Pancaking

The contemplative mood has passed, just like an English summer’s day.  So I feel that it is about time I got this blog back on track and returned to the topic of poo and bowels.

Last week after my visit to the oncology consultant , I dropped in on the stoma care team to ask a couple of questions about my ostomy and how, as thing are now more settled, I can better manage my ‘bag for life’.  The first issue to address was were to wear one’s trousers; above or below the stoma and as a result, should the bag be inside or outside of mon pantaloons.  We settled for the moment on the below and out positioning, to be reviewed once I have lost a bit more weight, but we did do a few tweaks to the location of the bag which can allow more flexibility and enhance my ability to wear a more fashionable trouser-line.  Don’t worry though, nothing will be poking out of the aforementioned trousers and there is no risk of an unfortunate bag flash to scare the children.

The second topic was a rather sticky one, literally.  I had been finding that my ‘output’ (technical tosh for poop) was sitting at the top of my bag in a bit of a clump and not sliding down in to the bag.  Apparently, this is a common issue that is known as ‘pancaking’, as in your poop sits at the top and as a result it gets flattened in to a bit of a pancake-like shape.  Mark, the Stoma Nurse suggested a number of methods to overcome this, but top of the list was to spray/wipe a bit of cooking oil inside the top of the bag to help things slip down to a more natural position.  I immediately, leapt to acquiring a suitable lubricant and spent a happy ten minutes in Sainsbury’s choosing between extra virgin olive oil, coconut oil or good old crisp ‘n’ Dry.  Not wishing to risk a feint whiff of the chippy, I plumped for a pump-action olive oil spray that I am now using to lube up the uppermost quarters of my poop bag.  Hopefully the pancaking will be no more and I shall smell of the olive groves of southern Italy.
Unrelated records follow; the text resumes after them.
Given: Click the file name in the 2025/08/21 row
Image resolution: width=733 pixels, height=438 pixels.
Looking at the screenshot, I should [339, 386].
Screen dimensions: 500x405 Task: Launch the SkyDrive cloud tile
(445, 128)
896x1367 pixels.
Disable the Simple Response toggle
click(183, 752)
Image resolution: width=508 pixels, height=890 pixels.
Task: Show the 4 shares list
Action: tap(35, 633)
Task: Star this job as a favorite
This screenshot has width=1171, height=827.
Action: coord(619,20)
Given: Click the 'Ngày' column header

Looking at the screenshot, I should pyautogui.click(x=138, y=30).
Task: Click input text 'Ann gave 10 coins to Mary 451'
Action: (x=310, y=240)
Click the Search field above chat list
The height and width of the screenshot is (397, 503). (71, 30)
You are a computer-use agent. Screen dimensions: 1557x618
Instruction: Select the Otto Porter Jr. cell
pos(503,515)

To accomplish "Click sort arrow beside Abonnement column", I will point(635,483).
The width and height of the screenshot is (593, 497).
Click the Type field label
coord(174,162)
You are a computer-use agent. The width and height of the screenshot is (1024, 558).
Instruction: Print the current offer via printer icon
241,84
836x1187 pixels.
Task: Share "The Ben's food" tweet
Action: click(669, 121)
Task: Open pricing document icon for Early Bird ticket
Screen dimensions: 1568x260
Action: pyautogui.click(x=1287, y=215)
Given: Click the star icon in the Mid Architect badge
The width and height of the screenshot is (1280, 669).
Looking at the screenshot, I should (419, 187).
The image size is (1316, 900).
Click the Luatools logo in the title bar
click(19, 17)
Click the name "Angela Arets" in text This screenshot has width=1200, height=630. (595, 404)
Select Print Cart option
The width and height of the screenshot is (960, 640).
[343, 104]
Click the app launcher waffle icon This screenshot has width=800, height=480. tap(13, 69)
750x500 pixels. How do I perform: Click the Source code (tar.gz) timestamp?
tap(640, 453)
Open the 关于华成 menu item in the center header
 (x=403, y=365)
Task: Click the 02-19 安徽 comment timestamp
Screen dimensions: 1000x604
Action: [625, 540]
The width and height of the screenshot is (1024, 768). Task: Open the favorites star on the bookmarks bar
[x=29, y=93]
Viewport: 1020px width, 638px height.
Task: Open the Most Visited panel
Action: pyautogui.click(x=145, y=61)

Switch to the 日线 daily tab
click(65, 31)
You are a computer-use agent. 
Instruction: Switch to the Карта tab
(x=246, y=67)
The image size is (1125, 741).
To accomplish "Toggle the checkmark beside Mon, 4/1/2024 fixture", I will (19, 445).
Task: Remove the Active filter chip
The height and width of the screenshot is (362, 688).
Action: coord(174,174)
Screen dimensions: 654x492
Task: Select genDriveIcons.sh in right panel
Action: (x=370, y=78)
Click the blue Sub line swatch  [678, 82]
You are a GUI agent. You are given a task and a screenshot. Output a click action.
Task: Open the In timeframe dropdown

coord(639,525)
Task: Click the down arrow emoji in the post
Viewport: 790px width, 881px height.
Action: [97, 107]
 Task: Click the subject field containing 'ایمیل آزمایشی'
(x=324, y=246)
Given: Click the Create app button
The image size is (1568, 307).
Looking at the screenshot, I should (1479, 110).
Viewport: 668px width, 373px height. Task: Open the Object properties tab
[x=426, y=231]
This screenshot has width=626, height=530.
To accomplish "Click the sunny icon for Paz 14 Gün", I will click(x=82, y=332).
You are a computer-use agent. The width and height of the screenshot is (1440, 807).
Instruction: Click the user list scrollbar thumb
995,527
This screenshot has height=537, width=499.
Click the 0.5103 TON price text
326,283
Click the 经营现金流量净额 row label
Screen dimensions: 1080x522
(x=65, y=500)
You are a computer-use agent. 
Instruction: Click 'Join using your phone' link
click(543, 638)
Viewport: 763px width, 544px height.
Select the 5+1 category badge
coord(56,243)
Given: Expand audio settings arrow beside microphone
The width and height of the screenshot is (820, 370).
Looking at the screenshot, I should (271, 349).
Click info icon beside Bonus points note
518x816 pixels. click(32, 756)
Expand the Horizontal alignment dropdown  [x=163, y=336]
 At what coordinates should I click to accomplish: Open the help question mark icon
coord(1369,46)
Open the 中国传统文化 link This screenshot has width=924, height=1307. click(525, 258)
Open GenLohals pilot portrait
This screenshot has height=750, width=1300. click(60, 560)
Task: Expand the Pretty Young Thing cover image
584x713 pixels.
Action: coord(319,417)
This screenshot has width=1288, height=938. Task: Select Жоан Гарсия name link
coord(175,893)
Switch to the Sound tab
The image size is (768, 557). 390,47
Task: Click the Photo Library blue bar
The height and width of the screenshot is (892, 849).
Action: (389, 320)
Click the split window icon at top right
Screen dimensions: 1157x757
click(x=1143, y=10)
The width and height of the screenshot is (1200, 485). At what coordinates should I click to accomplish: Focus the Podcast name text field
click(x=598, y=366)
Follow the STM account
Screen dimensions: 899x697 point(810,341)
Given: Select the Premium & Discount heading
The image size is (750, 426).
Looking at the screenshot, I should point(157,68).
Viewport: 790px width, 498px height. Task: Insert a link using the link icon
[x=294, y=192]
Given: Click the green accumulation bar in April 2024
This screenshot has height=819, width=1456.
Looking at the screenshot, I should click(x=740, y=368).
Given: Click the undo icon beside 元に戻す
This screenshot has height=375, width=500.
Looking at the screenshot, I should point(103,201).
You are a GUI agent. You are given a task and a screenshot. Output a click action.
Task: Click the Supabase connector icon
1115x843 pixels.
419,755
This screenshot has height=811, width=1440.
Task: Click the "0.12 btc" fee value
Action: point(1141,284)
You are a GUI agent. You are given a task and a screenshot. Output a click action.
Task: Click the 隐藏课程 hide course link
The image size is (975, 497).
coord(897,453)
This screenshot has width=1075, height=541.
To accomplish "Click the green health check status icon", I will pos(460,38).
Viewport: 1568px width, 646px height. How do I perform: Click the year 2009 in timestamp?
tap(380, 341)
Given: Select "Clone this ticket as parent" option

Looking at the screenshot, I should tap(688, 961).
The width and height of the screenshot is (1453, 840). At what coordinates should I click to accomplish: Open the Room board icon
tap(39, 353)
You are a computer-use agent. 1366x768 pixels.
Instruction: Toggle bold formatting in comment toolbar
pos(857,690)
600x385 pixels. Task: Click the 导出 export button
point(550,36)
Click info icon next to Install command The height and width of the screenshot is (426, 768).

By the way. a few people have asked about how the old bag and stoma thing works.  So I will endeavour to create a short video in the coming weeks to show you all the mechanics of the process and how simple it all is.  I promise there will be no poop on show.

Andrew Williams

50 year old, living with his colon and bowel cancer and all that that entails. Quietly sweary, family man living in Somerset, UK.

Comments 3

  1. Just returned from holiday and read your latest blog whilst eating salad dripping in olive oil, hmmm not so hungry anymore! Glad to hear that the pancake issue has been resolved though!

  2. I’m so glad that things are more slippy for you Andrew, predictive text wanted me to put sloppy, but I auto corrected.
    I’m SO looking forward to the video, knowing your skills, I’m counting on an entertaining few minutes.
    Hopefully our Bankfest this weekend will help with the lubing of the lining.